--- begin DOCUMENT EXTRACT ---

So, why Andela (after Google)? Why Tech Leadership Evangelist (after being a Developer Ecosystem Community Manager)? On my previous post, On New Chapters, I highlighted my work at Google, and my desire to join a team that “.. [has a key focus in] unearthing/promoting/giving a platform to top tech talent in Africa and other emerging markets because I have always been passionate about setting this lot up for success on a global platform.

Andela is one of those places. Andela believes that talent is equally distributed. Andela is a collection of brilliant minds across Africa; a platform for tech-enabled growth across the globe, with a mission to advance human potential by powering today’s teams and investing in tomorrow’s leaders.

Suffice it to say that this was one of the easier decisions I’ve had to make in my career moves; I’ve never looked back, even when it get’s rocky, all there is is to keep going, keep learning (and unlearning).

In 2016, VC funding raised by African tech startups was a little over $366 million. This is a crisp indicator of robust technical talent in the African ecosystem, and opportunities such as those Andela advances to developers in Africa are what we need to magnify the rich technical talent in the African continent.

I write this post to share with you personal lessons I’ve learnt in my first 3 months at Andela, but first, 3 short stories (don’t we all love those :p)

--- end DOCUMENT EXTRACT ---
--- begin ITEMS ---

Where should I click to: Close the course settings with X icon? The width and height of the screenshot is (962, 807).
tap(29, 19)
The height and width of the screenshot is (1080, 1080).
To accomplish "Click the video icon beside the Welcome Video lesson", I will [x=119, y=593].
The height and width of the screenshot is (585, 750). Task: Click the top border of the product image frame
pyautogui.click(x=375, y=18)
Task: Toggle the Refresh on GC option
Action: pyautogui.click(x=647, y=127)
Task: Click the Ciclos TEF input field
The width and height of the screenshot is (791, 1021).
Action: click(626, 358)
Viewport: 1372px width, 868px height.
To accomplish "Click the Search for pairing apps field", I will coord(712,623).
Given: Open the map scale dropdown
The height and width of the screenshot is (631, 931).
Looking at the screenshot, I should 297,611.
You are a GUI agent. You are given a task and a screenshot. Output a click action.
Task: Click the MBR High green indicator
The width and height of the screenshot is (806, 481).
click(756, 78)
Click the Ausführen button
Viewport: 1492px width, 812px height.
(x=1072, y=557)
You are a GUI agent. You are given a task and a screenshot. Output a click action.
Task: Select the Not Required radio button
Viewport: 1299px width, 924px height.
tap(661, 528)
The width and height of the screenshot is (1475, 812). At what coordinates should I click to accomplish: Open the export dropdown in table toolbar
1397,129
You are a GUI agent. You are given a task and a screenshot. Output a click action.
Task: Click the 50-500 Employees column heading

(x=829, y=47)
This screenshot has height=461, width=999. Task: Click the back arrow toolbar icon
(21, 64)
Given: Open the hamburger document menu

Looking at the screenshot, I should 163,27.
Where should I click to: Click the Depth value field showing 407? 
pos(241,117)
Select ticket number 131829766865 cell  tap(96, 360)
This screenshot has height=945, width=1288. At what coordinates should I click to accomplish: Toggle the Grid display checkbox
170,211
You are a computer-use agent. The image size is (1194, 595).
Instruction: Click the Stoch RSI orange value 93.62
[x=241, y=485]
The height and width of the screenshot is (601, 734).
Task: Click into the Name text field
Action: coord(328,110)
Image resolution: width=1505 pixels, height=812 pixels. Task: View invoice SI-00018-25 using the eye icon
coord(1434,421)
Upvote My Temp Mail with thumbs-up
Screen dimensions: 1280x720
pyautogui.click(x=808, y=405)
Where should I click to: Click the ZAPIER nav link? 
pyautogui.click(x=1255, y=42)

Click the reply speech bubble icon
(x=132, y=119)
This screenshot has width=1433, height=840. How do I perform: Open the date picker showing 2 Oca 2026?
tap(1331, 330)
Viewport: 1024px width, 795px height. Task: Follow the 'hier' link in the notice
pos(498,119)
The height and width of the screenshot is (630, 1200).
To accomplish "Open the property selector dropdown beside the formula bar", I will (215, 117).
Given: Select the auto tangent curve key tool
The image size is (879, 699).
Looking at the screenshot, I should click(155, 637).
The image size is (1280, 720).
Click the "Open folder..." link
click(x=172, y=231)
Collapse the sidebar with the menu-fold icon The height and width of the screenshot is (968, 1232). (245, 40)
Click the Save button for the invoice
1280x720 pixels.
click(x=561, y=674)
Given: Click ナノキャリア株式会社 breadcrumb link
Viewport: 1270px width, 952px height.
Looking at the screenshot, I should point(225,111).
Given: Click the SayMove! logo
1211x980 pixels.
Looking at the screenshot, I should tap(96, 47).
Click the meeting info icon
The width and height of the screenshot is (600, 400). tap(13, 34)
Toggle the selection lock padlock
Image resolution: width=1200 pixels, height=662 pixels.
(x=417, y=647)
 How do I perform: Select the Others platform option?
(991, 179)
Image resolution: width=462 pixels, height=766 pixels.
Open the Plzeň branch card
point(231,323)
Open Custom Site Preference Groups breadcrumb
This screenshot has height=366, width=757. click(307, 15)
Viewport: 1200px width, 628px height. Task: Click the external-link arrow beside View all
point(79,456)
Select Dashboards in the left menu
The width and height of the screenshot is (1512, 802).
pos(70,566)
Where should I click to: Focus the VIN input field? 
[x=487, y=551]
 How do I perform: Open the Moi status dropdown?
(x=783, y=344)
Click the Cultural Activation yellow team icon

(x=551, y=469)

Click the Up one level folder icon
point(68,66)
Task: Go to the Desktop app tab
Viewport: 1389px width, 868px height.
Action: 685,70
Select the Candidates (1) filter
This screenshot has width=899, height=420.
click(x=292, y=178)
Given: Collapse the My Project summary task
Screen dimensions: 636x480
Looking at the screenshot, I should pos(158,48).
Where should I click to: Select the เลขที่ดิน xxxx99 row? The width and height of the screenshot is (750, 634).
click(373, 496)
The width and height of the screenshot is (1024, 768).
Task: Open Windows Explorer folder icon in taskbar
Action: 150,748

--- end ITEMS ---

Reproduce word for word the passage of the Andela post that opens with the words containing "So, why Andela" and closes with "a global platform.".

So, why Andela (after Google)? Why Tech Leadership Evangelist (after being a Developer Ecosystem Community Manager)? On my previous post, On New Chapters, I highlighted my work at Google, and my desire to join a team that “.. [has a key focus in] unearthing/promoting/giving a platform to top tech talent in Africa and other emerging markets because I have always been passionate about setting this lot up for success on a global platform.